Problem to solve => Return everything from "Theatre503’s International Playwright" down to "reputation it has." in the interview excerpt about the play Moreno, copied word for word.

Selected excerpt =>
begin

Interview: In the End Zone with Pravin Wilkins

Playwright Pravin Wilkins on his play Moreno

Theatre503’s International Playwright Award really is an incredible thing; how this tiny pub theatre manages to attract entries to its bi-annual award from all around the world really demonstrates just what a reputation it has.

And of course, it’s always great to see many of the shortlisted plays finding their way onto the stage in the coming year or two. Which brings us nicely to Moreno, 2020’s winning entry, which will be making its stage premiere in March.

This debut play by Pravin Wilkins brings the world of American football to 503’s stage, although it isn’t so much about the sport (the stage just isn’t big enough for a game of American football after all), but about the fallout caused by the actions of one player: Colin Kaepernick is the man who first took the knee and started a movement, but at great personal cost.

end

Raw data =>
begin

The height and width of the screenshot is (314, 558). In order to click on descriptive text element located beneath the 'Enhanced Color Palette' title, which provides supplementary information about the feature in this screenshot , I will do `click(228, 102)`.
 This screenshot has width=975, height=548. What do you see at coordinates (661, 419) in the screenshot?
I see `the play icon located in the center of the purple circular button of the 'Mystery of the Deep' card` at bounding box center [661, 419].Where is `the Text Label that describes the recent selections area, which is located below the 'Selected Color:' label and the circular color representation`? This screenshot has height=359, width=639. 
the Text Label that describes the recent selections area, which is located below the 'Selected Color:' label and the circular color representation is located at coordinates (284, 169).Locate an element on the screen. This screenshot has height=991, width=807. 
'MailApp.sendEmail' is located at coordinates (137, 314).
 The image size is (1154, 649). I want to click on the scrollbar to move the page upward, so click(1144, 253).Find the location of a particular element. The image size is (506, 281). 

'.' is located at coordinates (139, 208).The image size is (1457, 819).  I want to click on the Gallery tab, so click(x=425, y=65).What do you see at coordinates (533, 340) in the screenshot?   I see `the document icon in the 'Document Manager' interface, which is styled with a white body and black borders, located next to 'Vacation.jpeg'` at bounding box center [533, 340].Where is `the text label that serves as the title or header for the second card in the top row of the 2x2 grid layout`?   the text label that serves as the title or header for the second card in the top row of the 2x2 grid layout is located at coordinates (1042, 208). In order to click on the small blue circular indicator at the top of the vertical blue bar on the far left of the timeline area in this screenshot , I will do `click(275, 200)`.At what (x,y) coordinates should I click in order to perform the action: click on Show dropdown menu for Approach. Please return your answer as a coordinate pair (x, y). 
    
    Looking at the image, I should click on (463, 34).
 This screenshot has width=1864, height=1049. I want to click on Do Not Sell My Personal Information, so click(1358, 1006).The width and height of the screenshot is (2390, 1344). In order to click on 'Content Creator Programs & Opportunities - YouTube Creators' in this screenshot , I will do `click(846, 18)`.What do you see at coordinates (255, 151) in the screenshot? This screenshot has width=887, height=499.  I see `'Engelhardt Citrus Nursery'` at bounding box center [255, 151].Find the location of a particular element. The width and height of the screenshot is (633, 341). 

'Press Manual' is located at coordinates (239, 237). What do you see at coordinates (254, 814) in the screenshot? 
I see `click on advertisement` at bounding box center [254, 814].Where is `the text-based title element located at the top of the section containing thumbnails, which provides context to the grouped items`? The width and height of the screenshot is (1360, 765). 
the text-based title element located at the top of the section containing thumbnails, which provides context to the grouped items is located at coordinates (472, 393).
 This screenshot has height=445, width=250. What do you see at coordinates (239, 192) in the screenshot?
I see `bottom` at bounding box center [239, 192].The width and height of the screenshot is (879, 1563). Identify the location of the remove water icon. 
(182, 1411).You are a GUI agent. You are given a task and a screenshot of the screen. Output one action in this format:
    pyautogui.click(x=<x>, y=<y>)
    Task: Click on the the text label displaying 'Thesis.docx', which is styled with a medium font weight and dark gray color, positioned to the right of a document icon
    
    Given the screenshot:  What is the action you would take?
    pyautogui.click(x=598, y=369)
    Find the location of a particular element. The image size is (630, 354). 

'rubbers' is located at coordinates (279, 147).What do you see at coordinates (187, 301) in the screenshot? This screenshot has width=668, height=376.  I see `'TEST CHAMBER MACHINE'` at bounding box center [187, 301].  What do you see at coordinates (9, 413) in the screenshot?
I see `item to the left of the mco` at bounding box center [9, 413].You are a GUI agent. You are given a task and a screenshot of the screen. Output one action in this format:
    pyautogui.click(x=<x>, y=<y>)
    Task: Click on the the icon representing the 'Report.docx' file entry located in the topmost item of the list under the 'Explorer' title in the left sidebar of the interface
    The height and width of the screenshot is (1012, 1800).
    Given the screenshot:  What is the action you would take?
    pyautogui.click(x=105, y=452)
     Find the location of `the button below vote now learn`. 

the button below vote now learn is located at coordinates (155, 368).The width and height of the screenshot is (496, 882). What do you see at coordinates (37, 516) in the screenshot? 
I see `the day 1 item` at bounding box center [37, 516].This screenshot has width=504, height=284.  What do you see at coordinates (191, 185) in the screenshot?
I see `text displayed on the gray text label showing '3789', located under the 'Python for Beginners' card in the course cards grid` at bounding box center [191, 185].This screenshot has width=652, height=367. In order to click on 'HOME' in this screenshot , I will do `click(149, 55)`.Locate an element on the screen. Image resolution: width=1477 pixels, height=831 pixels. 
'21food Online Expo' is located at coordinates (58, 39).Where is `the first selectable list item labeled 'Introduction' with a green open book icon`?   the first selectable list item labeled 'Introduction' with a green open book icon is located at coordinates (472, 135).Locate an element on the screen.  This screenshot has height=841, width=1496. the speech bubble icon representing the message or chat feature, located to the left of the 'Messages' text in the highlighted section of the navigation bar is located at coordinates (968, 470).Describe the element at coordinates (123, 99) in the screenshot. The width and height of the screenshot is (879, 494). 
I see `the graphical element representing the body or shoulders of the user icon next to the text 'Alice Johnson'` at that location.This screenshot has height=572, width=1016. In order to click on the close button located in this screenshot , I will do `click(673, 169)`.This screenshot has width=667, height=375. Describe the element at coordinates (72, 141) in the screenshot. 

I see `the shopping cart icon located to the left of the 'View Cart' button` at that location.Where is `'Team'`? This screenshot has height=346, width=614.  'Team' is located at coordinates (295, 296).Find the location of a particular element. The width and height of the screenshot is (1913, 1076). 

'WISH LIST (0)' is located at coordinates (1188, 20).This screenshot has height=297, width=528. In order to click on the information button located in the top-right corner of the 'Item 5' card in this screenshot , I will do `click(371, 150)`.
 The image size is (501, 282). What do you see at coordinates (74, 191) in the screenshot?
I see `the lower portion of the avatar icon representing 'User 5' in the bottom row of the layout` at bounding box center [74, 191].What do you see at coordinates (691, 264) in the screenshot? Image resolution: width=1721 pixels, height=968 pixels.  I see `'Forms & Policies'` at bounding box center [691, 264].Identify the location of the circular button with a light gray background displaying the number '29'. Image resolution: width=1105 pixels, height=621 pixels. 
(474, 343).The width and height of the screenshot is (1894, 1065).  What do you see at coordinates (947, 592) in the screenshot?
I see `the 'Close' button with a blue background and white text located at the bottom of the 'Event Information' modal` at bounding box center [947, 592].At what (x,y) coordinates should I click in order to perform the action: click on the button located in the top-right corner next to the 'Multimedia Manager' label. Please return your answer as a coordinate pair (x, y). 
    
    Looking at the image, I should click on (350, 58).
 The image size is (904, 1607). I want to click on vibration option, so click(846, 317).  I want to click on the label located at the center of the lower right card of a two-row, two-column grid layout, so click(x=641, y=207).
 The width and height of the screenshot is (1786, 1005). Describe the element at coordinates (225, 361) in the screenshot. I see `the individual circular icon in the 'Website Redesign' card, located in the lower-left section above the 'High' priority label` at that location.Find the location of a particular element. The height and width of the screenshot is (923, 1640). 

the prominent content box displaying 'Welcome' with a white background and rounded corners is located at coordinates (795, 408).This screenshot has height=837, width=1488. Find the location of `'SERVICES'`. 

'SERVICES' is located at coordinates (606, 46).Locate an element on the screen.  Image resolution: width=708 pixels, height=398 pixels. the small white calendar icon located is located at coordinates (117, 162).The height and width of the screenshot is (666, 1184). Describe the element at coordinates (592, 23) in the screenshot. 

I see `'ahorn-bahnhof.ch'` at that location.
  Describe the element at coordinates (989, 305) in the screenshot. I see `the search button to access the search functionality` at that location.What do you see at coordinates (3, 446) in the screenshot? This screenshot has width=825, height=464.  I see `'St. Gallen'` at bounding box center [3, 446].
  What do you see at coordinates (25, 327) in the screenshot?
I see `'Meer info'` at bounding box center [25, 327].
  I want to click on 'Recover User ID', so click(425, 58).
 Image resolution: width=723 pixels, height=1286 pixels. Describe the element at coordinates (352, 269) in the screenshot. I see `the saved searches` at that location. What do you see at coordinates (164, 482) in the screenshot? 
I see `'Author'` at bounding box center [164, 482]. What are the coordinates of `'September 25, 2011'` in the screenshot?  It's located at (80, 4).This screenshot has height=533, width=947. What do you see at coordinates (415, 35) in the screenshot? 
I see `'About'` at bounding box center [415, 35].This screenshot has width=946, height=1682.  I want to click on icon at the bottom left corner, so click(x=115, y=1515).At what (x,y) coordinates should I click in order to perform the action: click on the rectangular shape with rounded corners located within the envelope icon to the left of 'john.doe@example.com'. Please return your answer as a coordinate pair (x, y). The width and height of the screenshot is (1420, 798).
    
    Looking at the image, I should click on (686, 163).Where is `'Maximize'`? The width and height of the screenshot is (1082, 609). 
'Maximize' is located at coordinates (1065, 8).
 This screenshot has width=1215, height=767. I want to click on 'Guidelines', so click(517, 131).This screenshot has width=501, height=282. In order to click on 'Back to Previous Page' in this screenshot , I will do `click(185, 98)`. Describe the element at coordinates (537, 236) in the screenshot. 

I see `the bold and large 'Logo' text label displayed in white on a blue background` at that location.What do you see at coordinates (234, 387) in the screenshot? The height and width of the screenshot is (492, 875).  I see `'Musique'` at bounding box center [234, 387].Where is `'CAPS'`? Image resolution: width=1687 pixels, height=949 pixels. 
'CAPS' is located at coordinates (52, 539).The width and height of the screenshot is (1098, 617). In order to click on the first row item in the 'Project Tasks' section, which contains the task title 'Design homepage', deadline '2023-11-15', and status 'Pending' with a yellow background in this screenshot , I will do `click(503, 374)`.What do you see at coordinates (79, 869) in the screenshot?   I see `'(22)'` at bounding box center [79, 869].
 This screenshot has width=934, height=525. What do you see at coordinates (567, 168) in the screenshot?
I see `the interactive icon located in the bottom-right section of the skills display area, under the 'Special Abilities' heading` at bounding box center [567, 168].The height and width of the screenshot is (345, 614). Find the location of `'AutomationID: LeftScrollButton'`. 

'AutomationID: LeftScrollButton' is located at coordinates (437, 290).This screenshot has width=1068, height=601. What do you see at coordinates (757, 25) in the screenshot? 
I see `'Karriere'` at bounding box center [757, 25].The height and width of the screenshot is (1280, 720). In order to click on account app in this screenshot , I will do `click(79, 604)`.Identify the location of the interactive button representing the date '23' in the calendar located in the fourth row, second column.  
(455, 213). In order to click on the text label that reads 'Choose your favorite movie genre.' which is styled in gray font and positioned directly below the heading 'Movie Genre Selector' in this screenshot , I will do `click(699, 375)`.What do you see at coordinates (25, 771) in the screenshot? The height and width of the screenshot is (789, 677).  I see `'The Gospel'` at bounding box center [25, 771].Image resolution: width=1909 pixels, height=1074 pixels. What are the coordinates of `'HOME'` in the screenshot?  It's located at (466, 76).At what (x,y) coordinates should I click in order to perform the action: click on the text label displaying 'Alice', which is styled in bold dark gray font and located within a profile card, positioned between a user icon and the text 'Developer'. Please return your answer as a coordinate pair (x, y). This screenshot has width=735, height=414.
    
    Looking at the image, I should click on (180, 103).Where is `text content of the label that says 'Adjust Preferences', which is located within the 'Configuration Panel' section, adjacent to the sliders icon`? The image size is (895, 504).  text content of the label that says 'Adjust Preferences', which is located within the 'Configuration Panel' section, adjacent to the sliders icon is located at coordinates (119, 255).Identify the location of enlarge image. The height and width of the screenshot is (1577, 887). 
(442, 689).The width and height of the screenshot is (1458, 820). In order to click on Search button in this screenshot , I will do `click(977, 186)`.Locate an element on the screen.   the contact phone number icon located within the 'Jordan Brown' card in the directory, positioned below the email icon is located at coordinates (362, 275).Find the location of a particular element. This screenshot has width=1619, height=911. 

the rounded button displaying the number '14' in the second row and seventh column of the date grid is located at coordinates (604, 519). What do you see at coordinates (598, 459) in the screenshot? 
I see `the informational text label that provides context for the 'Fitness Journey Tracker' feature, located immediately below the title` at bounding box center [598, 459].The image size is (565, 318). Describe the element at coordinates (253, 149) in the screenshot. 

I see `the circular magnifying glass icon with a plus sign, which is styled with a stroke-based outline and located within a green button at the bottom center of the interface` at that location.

end

Response for this exercise =>
Theatre503’s International Playwright Award really is an incredible thing; how this tiny pub theatre manages to attract entries to its bi-annual award from all around the world really demonstrates just what a reputation it has.